5. Se proprio devi riflettere fallo lontano da occhi indiscreti. Chi pensa non ha nient’altro da fare. 
6. Non frequentare corsi di formazione. Non sei pagato per perdere tempo in attività improduttive. 
7. Se proprio alla formazione non sai rinunciare (e posso capire solo se in aula ci sono io …), allora cerca di arrivare con almeno 30 minuti di ritardo e lasciare l’aula un’ora prima degli altri. Impegni inderogabili incombono e, tuo malgrado, non puoi sottrarti. 
8. Avrai l’accortezza di fare lo stesso nelle riunioni alle quali partecipi, rendendo evidente a tutti il carico di lavoro, al limite dell’umano, che ogni giorno sei costretto a sopportare.  
...........
 
Di fatto questo decalogo conferma molte delle situazioni che erano state descritte in questo blog, partendo da osservazioni empiriche e dall’interno: questo mi sembra molto importante, visto che in questo caso vengono da esperti di organizzazione.
Il quadro che mi sembra uscire, proprio in accordo con le mie descrizioni, è che in azienda ciò che è diventato sempre più importante, non è il risultato del lavoro del singolo e dell’organizzazione, bensì l’impressione che si deve trasmettere ad altri enti o all’esterno: non sono importanti l’organizzazione i metodi e la qualita' di ciò che si fa, ma sono diventati via via fondamentali la frenesia, la quantità di tempo dedicata al lavoro, la propria importanza da trasmettere mettendo in mostra di essere sovraccarichi (a volte addirittura provocano ad hoc questa situazione di sovraccarico).

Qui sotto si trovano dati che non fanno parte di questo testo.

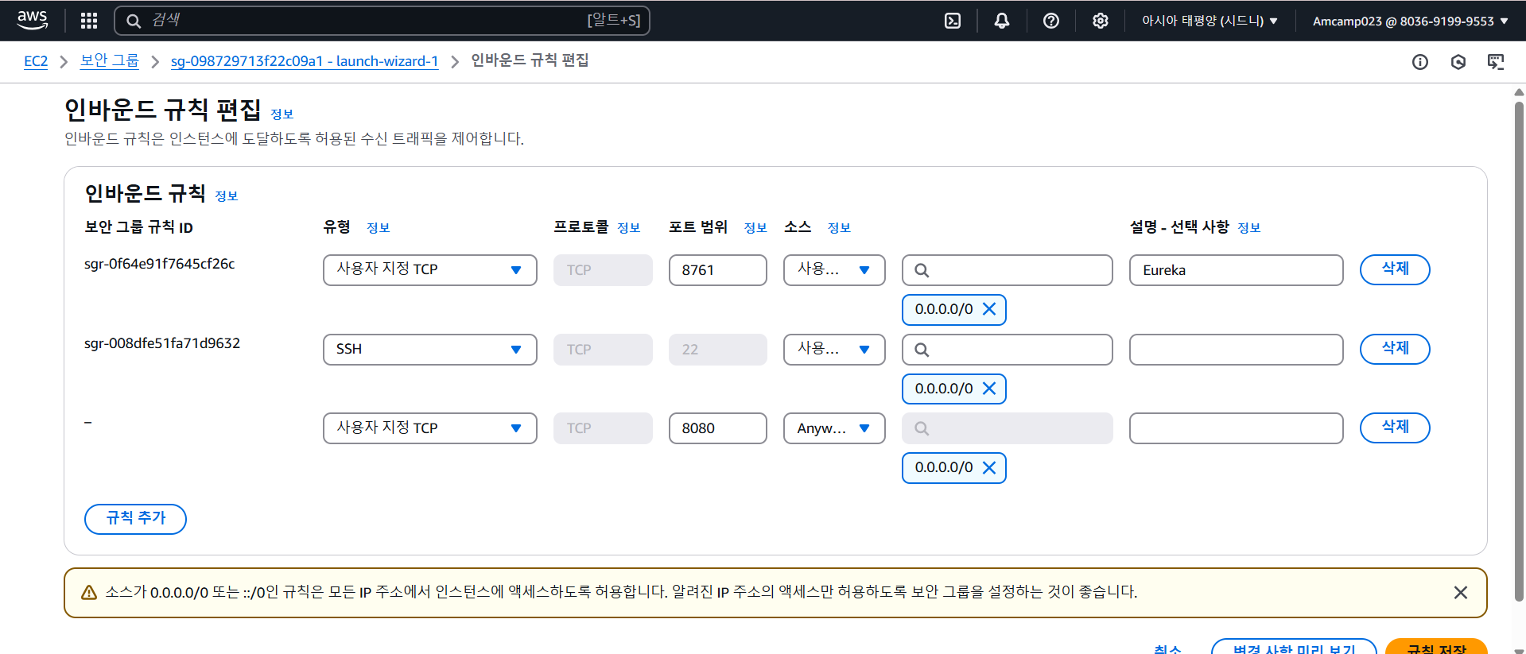Open the notifications bell
This screenshot has height=654, width=1526.
[x=1002, y=21]
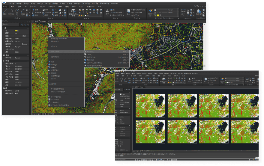264x166 pixels.
Task: Select the Polyline (ポリライン) tool
Action: 11,12
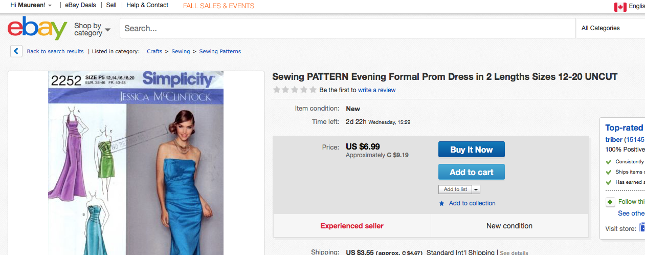
Task: Go to the Sell menu item
Action: (x=111, y=5)
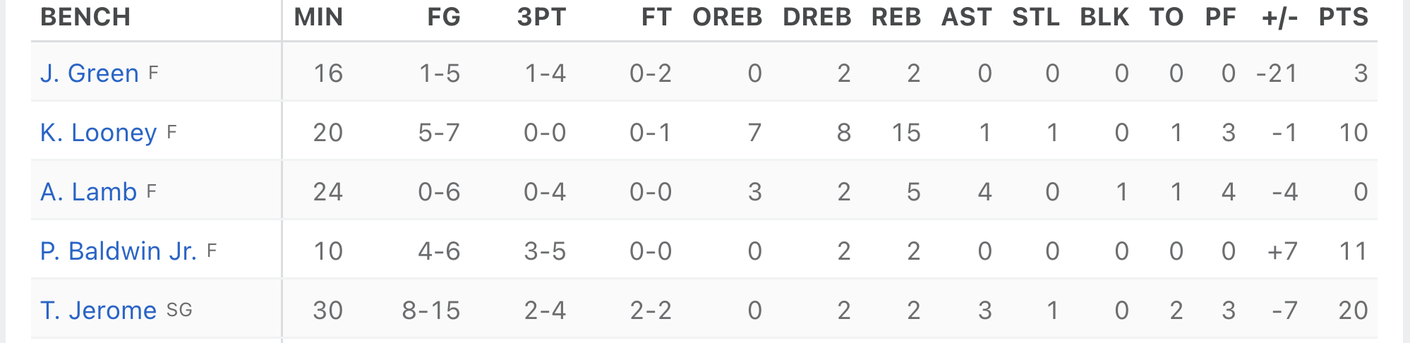Click the BLK column header
Screen dimensions: 1410x343
[1104, 17]
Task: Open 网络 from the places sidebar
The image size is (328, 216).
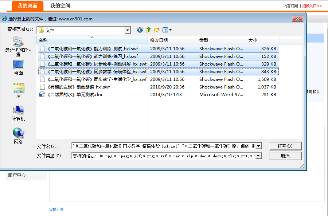Action: click(x=18, y=136)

Questa situazione è diventata ormai praticamente uno stato patologico nelle organizzazioni, che oltre a diminuire i risultati del lavoro, peggiora la qualità di vita all’interno ed è un costante motivo di demotivazione in tante persone che ci lavorano, dato che queste situazioni paradossali e ormai fini a se stesse sono percepite, anche se non sempre consapevolmente comprese nell’ambiente interno.
In questo stato deviato, infatti, la sostanza del lavoro e delle persone che lo svolgono ha perso ogni importanza e tutto si basa sugli atteggiamenti, ormai addirittura inconsapevoli, che devono provocare un effetto sui vari interlocutori e che si trasmettono come onde lungo le linee gerarchiche in azienda: anche chi non ne sarebbe predisposto e' suo malgrado coinvolto, perché viene valutato, incoraggiato, o addirittura rimproverato in base al suo grado di adesione a questi comportamenti deviati.

In pratica, nei casi peggiori, siamo al delirio istituzionalizzato.